Y’all, if I had a nickel for every time I see something like the following phrase, “I wish I could sew (pants, jeans, shirt, etc) but I’m afraid I’ll mess it up!” or “Please suggest a pattern with no zippers or buttonholes” I would be a rich woman and we’d all go on a sewing cruise together. But since no one’s handing over nickels, instead I want to address those statements – and tell you why you should sew BADLY. Like every chance you get.
You should sew badly because making mistakes is the best way to learn.
The human brain is wired to learn from mistakes – which means that the more mistakes you make, the faster you’ll learn and grow your expertise, right?
In my experience teaching high school students to sew as I did for years, the students who learned the fastest made a lot of mistakes. The key was that they 1) weren’t afraid of the “cost” of a mistake, and 2) they didn’t make the same mistake twice. So how can you get to that place and supercharge your sewing skills?
The first thing is to minimize the cost of your mistakes.
How to Minimize the Cost of Sewing Mistakes
1) Fabric. We’ve all been there…you picked the perfect pattern and the most gorgeous (and expensive) fabric, and now you’re paralyzed at the thought of messing up the perfect creation in your head. How do you get unstuck?
Well, with my high school students a lot of the fear was gone because they didn’t buy the fabric, the school did. Even so, there was a “cost” to messing up if they ruined fabric we couldn’t replace for a costume. So it was my job as a teacher to make sure that before I handed over the irreplaceable fabric that both I and they were confident they could handle it. How did I do that?
I had them sew sturdy, cheaper fabric first. I had a specific project (costume bags) I would give first time sewists, and because there were a lot of them every year, I would stockpile cheap quilting cotton whenever I could for these.
Even in my studio I buy a bolt or two of cheap fabric every year, for the express purpose of making muslins and MISTAKES.
Other sources to look for cheap fabric:
- Your closet. Find garments you were planning to donate anyway. Though they might be useful to someone else, the truth is also that we (in the US) generate more donations of textiles yearly than thrift stores will ever sell, so you might as well repurpose the fabric for learning. But if you’re a minimalist with only a capsule wardrobe, then…
- Head to the thrift store. Buy old clothes, curtains or bedding. After all, if it was good enough for Scarlett O’Hara to wear, then surely curtains are good enough for you to learn on? You can also salvage zippers and buttons to practice with.
- Check garage sales, estate sales, and Craigslist or other online classifieds.

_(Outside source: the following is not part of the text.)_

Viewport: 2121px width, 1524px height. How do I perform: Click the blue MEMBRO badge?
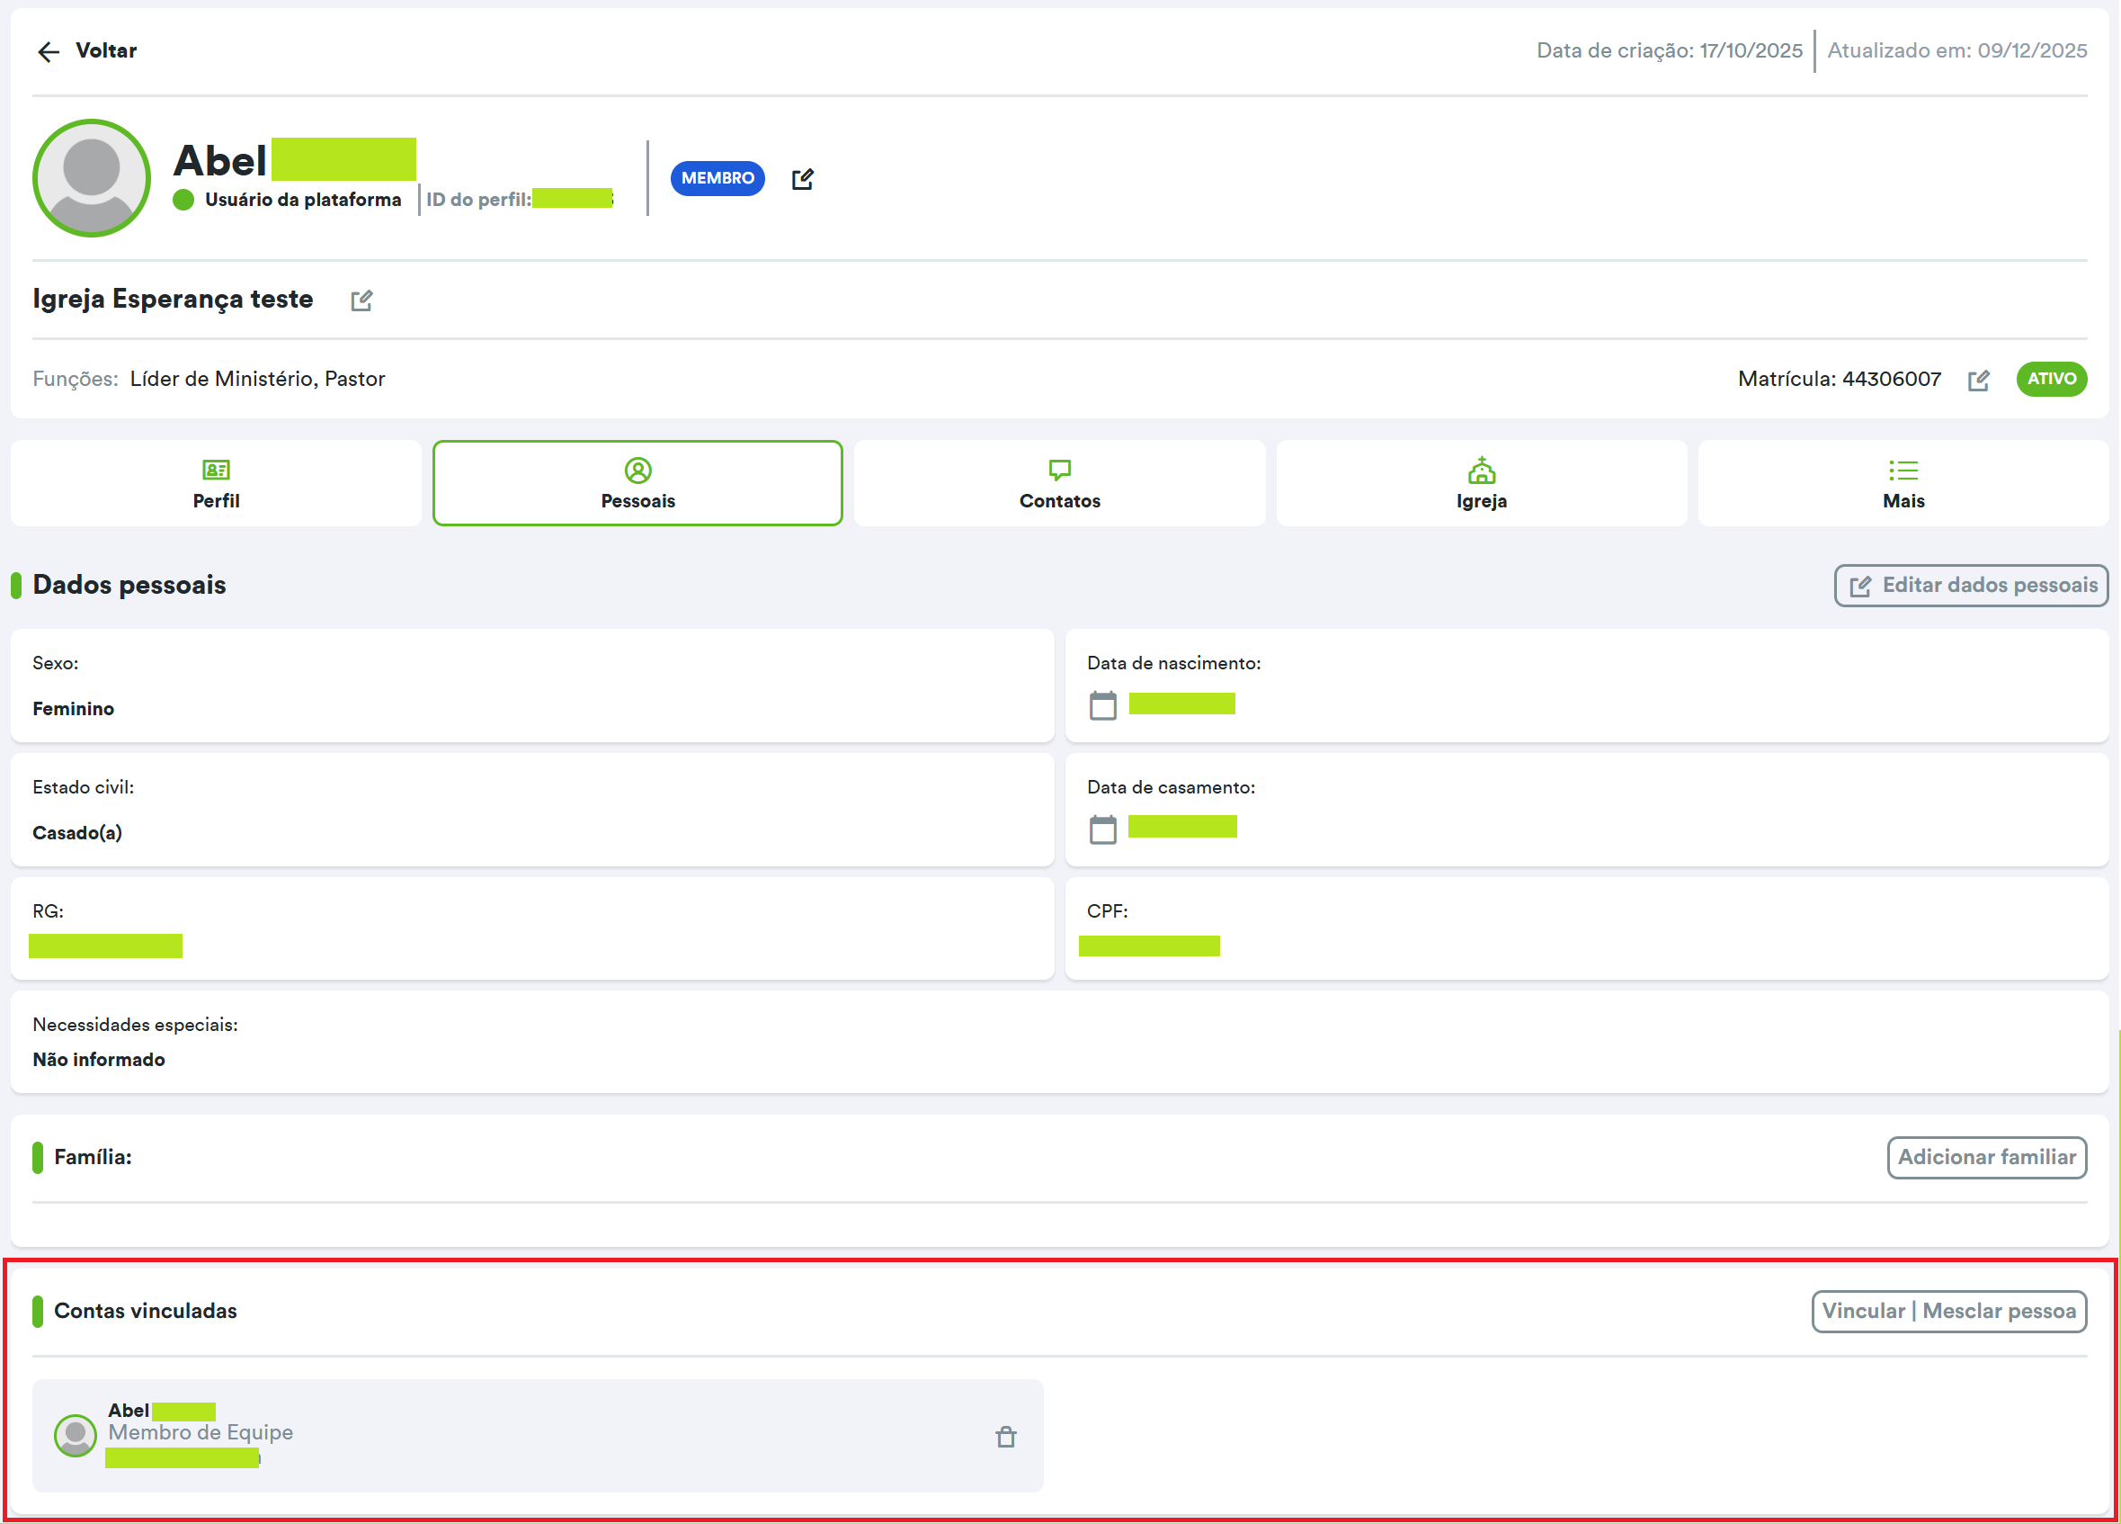tap(717, 178)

- Save your fabric store coupons and stock up on clearance fabric when you can.
2) Time The other thing we are often afraid of wasting besides money is time. Again, with my students this wasn’t an big issue – I think they honestly took as long as they could in class sometimes to avoid getting another project! But if you’re learning to sew, or you have a specific project in mind, you may be afraid of wasting time on mistakes. Again, I’d say the faster you get the mistakes out of the way, the faster the project will go overall. If it’s your first time with a certain technique, take the time to practice with your cheap fabric. In the long run, taking this time will make you faster.

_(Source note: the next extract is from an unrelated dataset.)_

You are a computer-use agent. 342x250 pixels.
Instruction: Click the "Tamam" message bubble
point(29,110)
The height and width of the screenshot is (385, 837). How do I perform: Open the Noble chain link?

3) Embarrassment Sometimes, especially as adults, we don’t want to admit to not knowing something. This requires some mental reframing on your part if you fall into this category. Instead of thinking of mistakes as failures, you need to approach them as learning opportunities. My friend Alida wrote a great post about how to get to acceptance of a DIY disaster. And personally, I think it’s more embarrassing to be the type of person that never risks failure than the type of person who never fails. Besides, with sewing, you don’t have to tell anyone if you make a mistake. Most of the non sewists in the world probably wouldn’t notice anyway.
Plus, there’s always the seam ripper.
I hope this article gives you pause for thought – and frees you to make mistakes!